=== Section Start ===

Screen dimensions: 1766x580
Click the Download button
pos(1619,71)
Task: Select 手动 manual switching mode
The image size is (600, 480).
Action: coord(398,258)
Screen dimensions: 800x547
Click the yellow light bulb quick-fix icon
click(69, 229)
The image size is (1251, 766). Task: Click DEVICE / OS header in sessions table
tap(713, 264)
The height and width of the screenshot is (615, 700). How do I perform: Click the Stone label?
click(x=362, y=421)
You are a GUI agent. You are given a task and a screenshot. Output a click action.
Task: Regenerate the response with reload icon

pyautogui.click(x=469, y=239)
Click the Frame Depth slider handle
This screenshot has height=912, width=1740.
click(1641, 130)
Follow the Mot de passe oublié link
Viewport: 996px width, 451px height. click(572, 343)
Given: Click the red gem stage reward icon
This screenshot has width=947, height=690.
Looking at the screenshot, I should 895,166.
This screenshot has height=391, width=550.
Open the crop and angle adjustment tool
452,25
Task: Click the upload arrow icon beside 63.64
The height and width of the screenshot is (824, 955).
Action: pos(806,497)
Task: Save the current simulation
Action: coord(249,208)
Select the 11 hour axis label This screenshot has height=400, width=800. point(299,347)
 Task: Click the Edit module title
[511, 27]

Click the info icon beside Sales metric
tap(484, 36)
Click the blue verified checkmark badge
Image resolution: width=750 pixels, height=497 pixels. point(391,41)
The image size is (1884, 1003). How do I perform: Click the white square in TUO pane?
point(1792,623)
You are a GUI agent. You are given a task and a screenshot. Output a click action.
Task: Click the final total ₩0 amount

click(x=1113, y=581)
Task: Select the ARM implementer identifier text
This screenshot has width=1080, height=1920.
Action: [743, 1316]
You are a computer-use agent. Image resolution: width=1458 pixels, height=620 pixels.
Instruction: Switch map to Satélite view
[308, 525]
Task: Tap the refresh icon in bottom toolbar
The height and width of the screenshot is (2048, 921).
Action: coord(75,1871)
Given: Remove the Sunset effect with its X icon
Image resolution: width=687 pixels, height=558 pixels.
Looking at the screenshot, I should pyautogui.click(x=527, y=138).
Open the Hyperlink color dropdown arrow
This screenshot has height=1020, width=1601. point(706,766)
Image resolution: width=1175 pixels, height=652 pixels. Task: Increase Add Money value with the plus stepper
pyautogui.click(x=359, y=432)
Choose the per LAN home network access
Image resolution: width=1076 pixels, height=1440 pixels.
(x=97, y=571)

=== Section End ===

- [TASK TO CARRY OUT]:
Return all of the entries exactly as they were supplied.

- [RESPONSE TO THE EXERCISE]:
Screen dimensions: 1766x580
Click the Download button
pos(1619,71)
Task: Select 手动 manual switching mode
The image size is (600, 480).
Action: coord(398,258)
Screen dimensions: 800x547
Click the yellow light bulb quick-fix icon
click(69, 229)
The image size is (1251, 766). Task: Click DEVICE / OS header in sessions table
tap(713, 264)
The height and width of the screenshot is (615, 700). How do I perform: Click the Stone label?
click(x=362, y=421)
You are a GUI agent. You are given a task and a screenshot. Output a click action.
Task: Regenerate the response with reload icon

pyautogui.click(x=469, y=239)
Click the Frame Depth slider handle
This screenshot has height=912, width=1740.
click(1641, 130)
Follow the Mot de passe oublié link
Viewport: 996px width, 451px height. click(572, 343)
Given: Click the red gem stage reward icon
This screenshot has width=947, height=690.
Looking at the screenshot, I should 895,166.
This screenshot has height=391, width=550.
Open the crop and angle adjustment tool
452,25
Task: Click the upload arrow icon beside 63.64
The height and width of the screenshot is (824, 955).
Action: pos(806,497)
Task: Save the current simulation
Action: coord(249,208)
Select the 11 hour axis label This screenshot has height=400, width=800. point(299,347)
 Task: Click the Edit module title
[511, 27]

Click the info icon beside Sales metric
tap(484, 36)
Click the blue verified checkmark badge
Image resolution: width=750 pixels, height=497 pixels. point(391,41)
The image size is (1884, 1003). How do I perform: Click the white square in TUO pane?
point(1792,623)
You are a GUI agent. You are given a task and a screenshot. Output a click action.
Task: Click the final total ₩0 amount

click(x=1113, y=581)
Task: Select the ARM implementer identifier text
This screenshot has width=1080, height=1920.
Action: [743, 1316]
You are a computer-use agent. Image resolution: width=1458 pixels, height=620 pixels.
Instruction: Switch map to Satélite view
[308, 525]
Task: Tap the refresh icon in bottom toolbar
The height and width of the screenshot is (2048, 921).
Action: coord(75,1871)
Given: Remove the Sunset effect with its X icon
Image resolution: width=687 pixels, height=558 pixels.
Looking at the screenshot, I should pyautogui.click(x=527, y=138).
Open the Hyperlink color dropdown arrow
This screenshot has height=1020, width=1601. point(706,766)
Image resolution: width=1175 pixels, height=652 pixels. Task: Increase Add Money value with the plus stepper
pyautogui.click(x=359, y=432)
Choose the per LAN home network access
Image resolution: width=1076 pixels, height=1440 pixels.
(x=97, y=571)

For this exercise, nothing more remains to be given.